Clark admitted only 40% of its current telecoms contracts were compliant with PSN standards and, although there was a goal to raise this to 80% in the next two years, it is hard to cast aspersions at the local level when Whitehall departments aren’t playing their part.
But Clark was still keen to point to the progress that had been made.
“For most people in here it is about their regional networks and there has been progress there, but we need to make sure that, when you have those regional networks, they can be exploited – working with police, health, central departments – that is the work that has been going on in the background over the past year.”
“Once you have got them you can start to rationalise other structures to deliver government services. But we have had to move with the PSN to a certain extent to make sure the PSN works for local government, rather than having a set way of doing it and everyone will get in line but there are very good reasons.”
Clark’s comments highlighted an ongoing problem, that there remain issues between local and central government as to the best way to implement PSN.

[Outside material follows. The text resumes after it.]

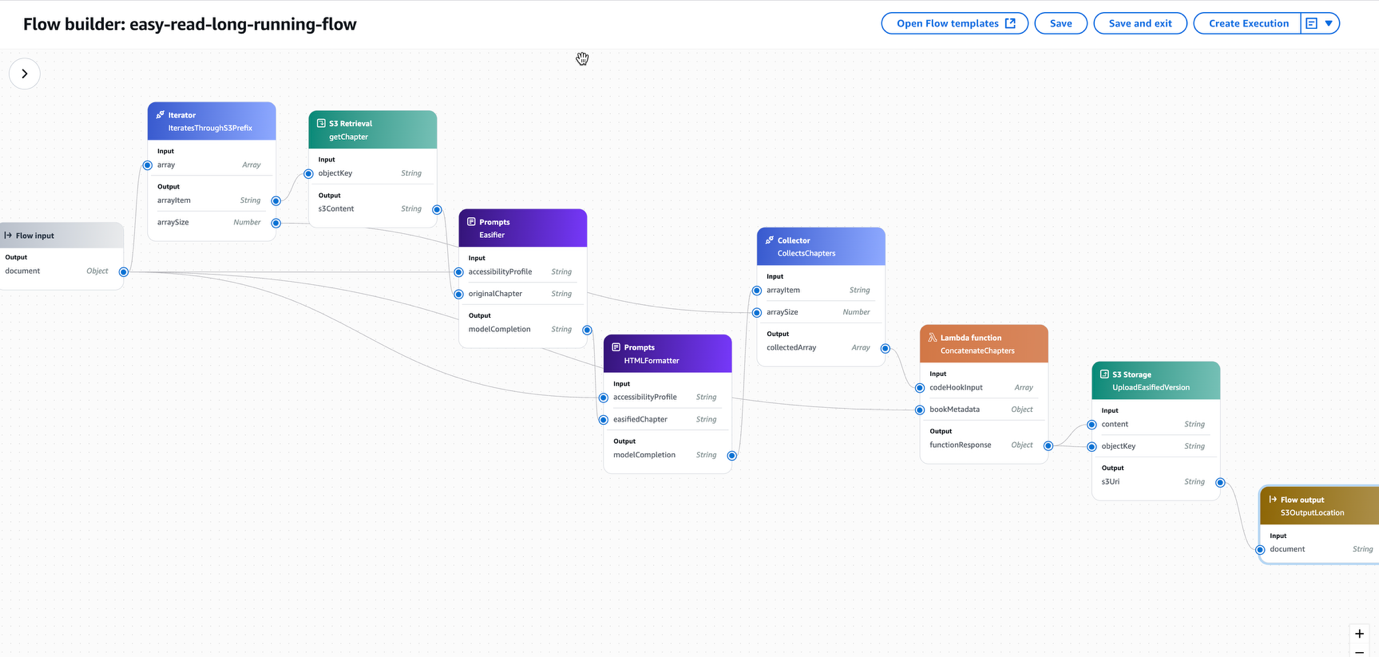The height and width of the screenshot is (657, 1379).
Task: Click the accessibilityProfile input connector on Easifier
Action: pyautogui.click(x=458, y=271)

Mike Kendall, managing director of the PSN project in the East Midlands, emPSN, warned the different approaches were complicating the process of moving to a PSN for those looking into it. He said the differing approaches and complexity could put people off adopting the PSN.
“We had strong support from the Cabinet Office to create this regional network, but it was about getting those across the public sector – not just the local authority – to work together,” he said. “The key thing is what I would call tension between the national and local. How do you achieve a PSN at a low pain threshold?
“If you talk to the Cabinet Office or the Government Procurement Service, of course, the national framework is the right way to go. If the councils then ask, 'What about these regional things?' they are viewed differently. It doesn’t work through on the ground.”
“The way which you can achieve PSN is with regional and national frameworks enabling councils to see a way through. I worry that at the moment they see the two separately.”
This also raised the issue of getting all local services onto the same PSN. Moseley warned that in Dorset there was a lot of discussion with the local police force, but fears remained that they would go and do their own network, rather than adopt the PSN.
“We have all of the local government sites and schools that wish to participate – but then what? It is my job now to speak to health, speak to police, the fire and rescue service about coming onto the PSN.”
“We never had a barrier in talking to them, because we have been talking to them from the beginning. The door is sort of open, but the risk of course is that if police, fire and health go to national framework rather than regional. It will essentially replicate the situation we were trying to fix by buying separately.”
Clark said there had been some progress in reassuring the police that the PSNs will fulfill their needs and thought some progress would be seen in the next couple of months, but doubts remain.
If the point of the PSN is for all the areas of local public services to work together under one umbrella with the support of central government, losing such large organisations to a separate network could damage the PSN's reputation.
“I think the picture is not as bleak as we sometimes paint it,” said Vic Falcus, who leads the PSN roll-out at Staffordshire County Council.
Falcus tried to assure the group of the collaboration between public sector organisations within a county boundary and between councils across the country.
The PSN process is moving forward but – as with many public sector projects – at a very slow pace.
One representative from local government told Computer Weekly they thought the PSN would prove only a stepping stone, before cloud is fully embraced by government. And if this happens, all organisations will need is a good internet connection to use online applications.
But if the PSN does prove a stop-gap, more councils need to get on board faster; local and central representatives need to work harder to be cheerleaders and encourage new members; and, most importantly, the user needs to start seeing the benefits.